New WPA2 Attack Discovered by Accident. Here's What You Need to Know.
For years, we all thought that when it comes to the security of a wireless network, WPA2 is just about unbeatable. WPA2, as you may know, is the second incarnation of the Wi-Fi Protected Access (WPA) protocol which was developed when the previous standard, WEP (or Wired Equivalent Privacy), was deemed unsecure.
In October 2017, however, Mathy Vanhoef, a security researcher demonstrated what has become widely known as the KRACK attack which showed that, like basically everything related to computers, WPA2 isn't invincible. Security experts quickly pointed out that while viable, KRACK (which stands for Key Reinstallation) isn't the simplest attack to pull off. Nevertheless, the news got blown out of proportion, and many people started explaining how we should all ditch Wi-Fi and start going everywhere armed with a few dozen feet of LAN cables.
We've yet to hear news of anyone actually causing damage through a KRACK attack in the wild, and it's safe to say that predictions of impending doom are unsubstantiated. Nevertheless, the discovery of the security hole did serve as a reminder that WPA2 is more than a decade old and is getting past its sell-by date.
That's why about a month ago, Wi-Fi Alliance® announced the introduction of WPA3 – a new protocol that is supposed to be much more secure. Needless to say, security experts started poking it in an attempt to see whether it really is good enough to protect millions of Wi-Fi networks from intruders. While examining it, the developers of the Hashcat password cracking tool accidentally discovered another attack on WPA2 that might be quite a bit easier to pull off than the one disclosed last year.
This one doesn't require the recording of the 4-way handshake between a device and the router.

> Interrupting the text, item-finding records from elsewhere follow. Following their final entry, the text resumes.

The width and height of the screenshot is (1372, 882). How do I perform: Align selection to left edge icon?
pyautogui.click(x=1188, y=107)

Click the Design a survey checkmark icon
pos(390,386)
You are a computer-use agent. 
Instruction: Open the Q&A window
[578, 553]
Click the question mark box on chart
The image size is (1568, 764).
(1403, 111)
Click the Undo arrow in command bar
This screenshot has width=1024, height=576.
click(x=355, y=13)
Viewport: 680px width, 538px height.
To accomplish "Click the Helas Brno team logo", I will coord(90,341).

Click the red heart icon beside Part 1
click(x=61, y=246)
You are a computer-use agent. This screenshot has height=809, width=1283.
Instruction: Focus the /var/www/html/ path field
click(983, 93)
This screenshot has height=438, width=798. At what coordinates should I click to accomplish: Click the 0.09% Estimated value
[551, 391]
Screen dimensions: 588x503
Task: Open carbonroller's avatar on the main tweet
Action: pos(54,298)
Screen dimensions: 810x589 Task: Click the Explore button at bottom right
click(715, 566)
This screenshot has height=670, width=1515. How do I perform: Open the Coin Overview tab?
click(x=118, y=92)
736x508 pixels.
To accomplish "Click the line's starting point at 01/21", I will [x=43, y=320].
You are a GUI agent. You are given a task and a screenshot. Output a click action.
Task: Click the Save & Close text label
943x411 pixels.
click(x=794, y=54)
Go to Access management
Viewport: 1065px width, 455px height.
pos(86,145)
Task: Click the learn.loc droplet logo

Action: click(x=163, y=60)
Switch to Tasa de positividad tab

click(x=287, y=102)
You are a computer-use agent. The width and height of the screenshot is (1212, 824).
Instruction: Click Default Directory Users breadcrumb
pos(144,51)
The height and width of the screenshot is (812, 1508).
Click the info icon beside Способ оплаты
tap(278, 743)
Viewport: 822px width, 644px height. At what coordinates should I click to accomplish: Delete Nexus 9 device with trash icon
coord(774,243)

In fact, the hackers noted that they don't even need another person trying to connect to the network. They just need to capture and save a packet that contains something known as the Pairwise Master Key Identifier (or PMKID), save it in a format compatible with Hashcat, and let the cracking application do its business. Hashcat's creators noted that using four GPUs, they cracked the key in around ten minutes, though they also said that the required time could depend on the noise of the Wi-Fi signal.
They couldn't provide a list of affected routers, but they did say that 802.11i/p/q/r networks with enabled roaming function are vulnerable, which, they said, cover most modern Wi-Fi configurations. Crucially, the attack won't work on WPA3, because in that protocol, the key exchange mechanism is completely different.
Does that mean that you should all wait for the WPA3 standard to be widely adopted and avoid Wi-Fi until then? No, it doesn't. Experts point out that although different routers have different means of generating keys, the general rule is that the stronger the Wi-Fi password, the stronger the key and the more difficult it is to crack.
So, to protect your wireless network against this brand new attack, you must do something that you should be doing anyway – ensuring that your Wi-Fi is secured with a strong, random, and reasonably long password.